Saturday, June 20, 2015

BROKEN-IN-LOVE (Segun Peters)



…Is this love? The place we are now, is this still it? How come my heart feels void? How come I can’t feel as happy as I use to. If this is love, well, yet I am broken. Can you love someone when he is bringing your soul down into the depths of fear and loss? This place we are is just the pain now far gone past the bliss.
Yet, I do not want to know how it feels like to lose him. He means everything….  She says. What do you think? Is this love? Then why does it hurt?
    I think she is just another wounded bird that has one leg clawed in the trap. There is no one hearing the subdued cries of its pains, yet it is scarier to pull the leg free from the trap. It figures the pain of trying to pull the leg free will be unbearable compared to the pain it is feeling now. This exactly illustrates the girl in love and yet feels mostly hurt.
Like the bird, she will never be free if she does not try to pull out. She will never heal also if she does not pull out. She may not live very long (I mean her spirit- i.e. her zest for life) except she pulls out too. This brings us to the question for everyone that has found themselves in a place like this, “Why do you still hold on?”
   A relationship like this may scar your soul till it feels nothing anymore. It may bleed your heart to death. We will not deny the excruciating pain if the bird tries to pull its leg from the trap, but it is the price the bird has to pay for it to be free. After this, its only a sweet journey to rebirth. Life is the greatest possession belonging to anyone living. This does not mean breathing alone, but to feel good and be free while breathe still lasts inside us. When you live a life short of this, you show no regard or value for life. Inferrably, you show you mean very little or nothing.
   If the place you are in a relationship is ugly like this, I advice you should leave. Love your life so much that you would not risk it for anyone else. This view is always healthy except righteous faithfulness is what you are expected to prove to a partner. Can you stand and watch someone drive a nail through your hands? Why then do you allow a man or a woman to drive pain through your heart instead? If you have gone through an ordeal as this, you would agree the pain from driving a nail through the hands compare less to that driven to the heart by a lover. Then, why endure?
   I hope you do not misjudge me. I am not here advising married couples to take such a stand. If your partner wasn’t a pain before you married then something that can be dealt with developed somewhere. If not, deal with the fact you signed an oath to stick together no matter what.
   When a partner hurts you so bad, it is first advised to give more room to reasoning than loyalty. Whatever he does to you should tell you if he values you. And whatever you chose to accept from the partner should tell if you value yourself. This two critical angles will save you from being broken-in-love.

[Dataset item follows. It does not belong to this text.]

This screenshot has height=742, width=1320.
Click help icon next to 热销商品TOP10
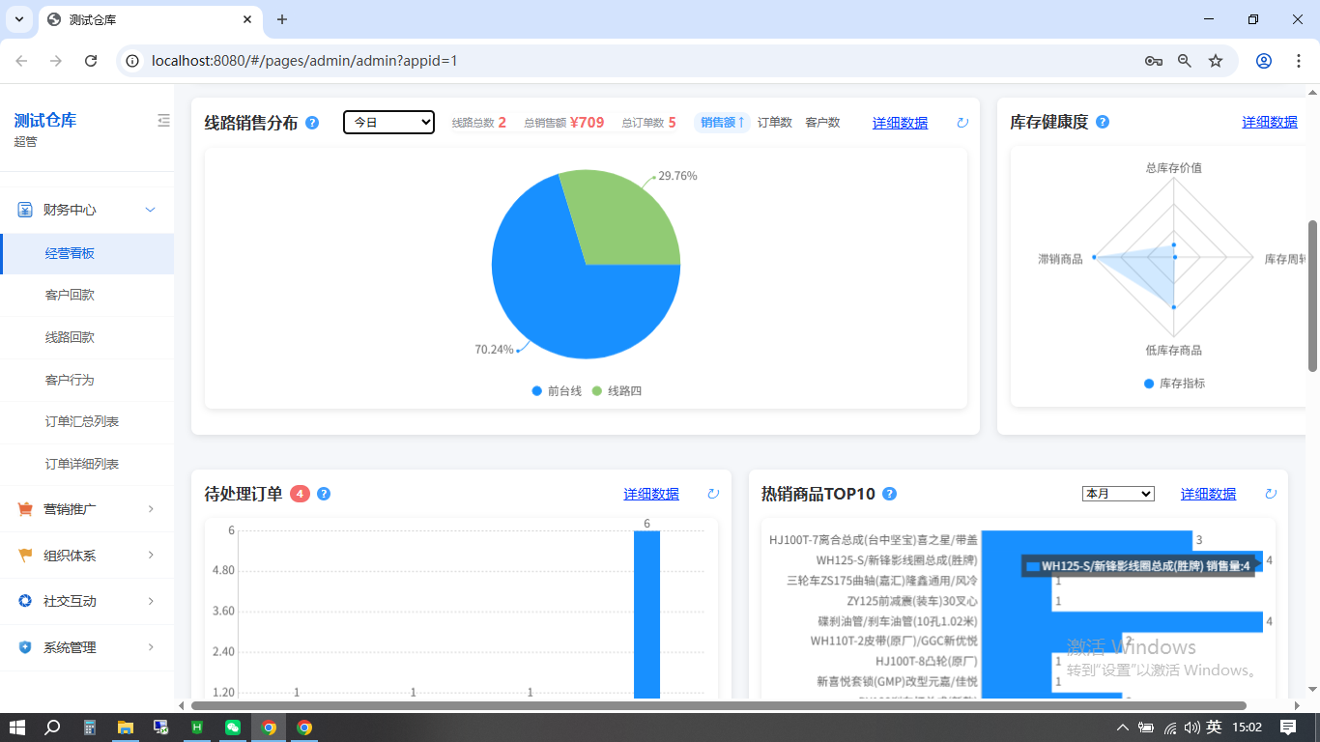[x=890, y=494]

Be reasonable and always find motive. Has your partner intentionally hurt you or it was a mistake? If it really was a mistake, does it keep reoccurring? Does he/she react positively to your feelings or does he/she react negatively when his feelings are not given prime attention? If the latter is true, does this not prove he/she values themselves more and desires to add no importance to you because they are selfish?
   A selfish partner demands more than they are ready to give. Do they rob it in your face with words and actions how lucky you are to be with them? Have they stopped doing the things that attracted you to them and begun neglecting the way you feel instead?

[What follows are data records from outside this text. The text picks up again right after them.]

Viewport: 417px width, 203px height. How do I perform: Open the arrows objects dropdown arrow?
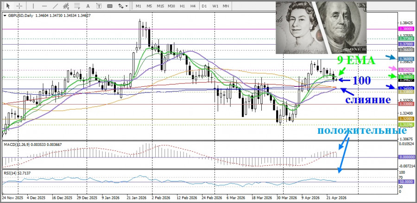click(126, 6)
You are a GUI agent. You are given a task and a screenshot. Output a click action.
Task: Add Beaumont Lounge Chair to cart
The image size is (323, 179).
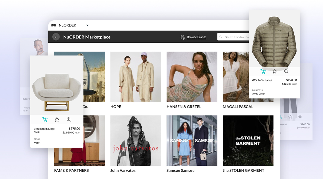45,120
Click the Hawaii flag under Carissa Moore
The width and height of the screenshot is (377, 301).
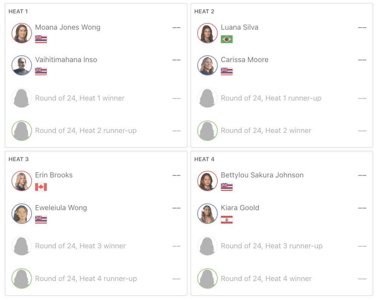point(227,71)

   Look at your relationship and see if one person is the parasite and the other the host. And if he/she is nourishing his/her life off you without you getting any benefits in return, this shows that you do not value one bit of yourself and your essence has become the nourishing of the others value. Whatever happens when you have given everything and there is nothing else belonging to you, be it happiness, joy, love, laughter, sacrifices of all sort? Whatever happens if the memories made are full of his/her smiles and you do not remember if you ever got any from them? This is why I think the broken-in-love is a state as worse as suicide itself.
   At least the one that has committed suicide has the courage to take his own life. But someone broken-in-love has given the dagger to someone else to stab them to their death. One thing is sure though, if you love yourself and regard your life, you would never sink in to broken-in-love by anyone. If the bird love life, it will force its leg from the trap and endure the pain because it has the zest to live. The ones that are loving themselves will quit a relationship and endure the pain rather than deemed no value for their lives. Yes, there will be pain. And as I said earlier, this is the price for freedom. Take courage and make that first step!
If you love yourself you will know you deserve more than this. Immediately you know how much you deserve, you must fight for it with everything you have. Life always tests us to see if we will settle for those things it brings our way. Learn to say ‘no’ until life has no choice than to bring to you the things you desire. This includes a loving relationship that is healthy and nourishing. Stop living under the illusion that a boy or a girl will come into your life and bring to you all the good things that your heart does not know. If it is happiness you are expecting, make your life happy and not let someone mean your happiness. Do the things you love and surround yourself with people and things you love and you will see people come into your life to enrich it rather than deplete it. Know this, you deserve more than to be broken-in-love. Begin to live it!